With the caveat that I’m crunching numbers that other people who work regularly with these stats know more about than I do, my observation is that based on Dept. of Commerce data (NIPA table 1.14), corporate profits remain well above the long-term average, and employee comp is well below.

Specifically, in 2011, compared to the total gross value added by corporate businesses, total compensation to employees was 58.7%. This was well below the long-term average (1929 – 2011) of 64.2%.

The flip side of this is that corporate profits, as a percentage of gross value added, were 9.6% in 2011. This was well above the long-term (1929-2011) average of 7.1%.  (The profits are after interest payments and taxes, and include adjustments this series makes for inventory valuation and consumption of capital, i.e. depreciation.)

The cause of this higher profitability and lower comp to workers? Up for debate. Things I suspect are reduced bargaining power of workers (weaker unions, greater global competition); deficit governmental spending (spending must go down from here, or taxes up, or both); low interest rates; and less competition by businesses (weaker antitrust enforcement). These aren’t mutually exclusive. The last factor, less competition and weaker antitrust enforcement, might be hard to quantify. Also, are there governmental benefits that act as compensation to workers, but are not captured by these stats? I don’t know, but that’s a question it would be nice to have insight into.

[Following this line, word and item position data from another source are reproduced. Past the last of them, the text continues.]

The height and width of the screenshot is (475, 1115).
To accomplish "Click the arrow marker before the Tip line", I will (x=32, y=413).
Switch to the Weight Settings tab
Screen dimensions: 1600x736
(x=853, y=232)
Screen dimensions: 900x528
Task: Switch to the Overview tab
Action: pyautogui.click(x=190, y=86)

Increasing financialization of the economy might also be a factor. You could think of that as a somewhat unproductive finance sector siphoning off profit, and I think that is true to a degree, or, less polemically and more accurately I think, the fact that more and more work is done by machines and the owners of those machines get paid something for their capital. However, labor's share dropped sharply over the past decade, and that is in part what makes me suspect that it may well head back up. Even in 2003, for example, the percentage was 64.5%, which was entirely in line with the multi-decade average, and well above the current 58.7% figure.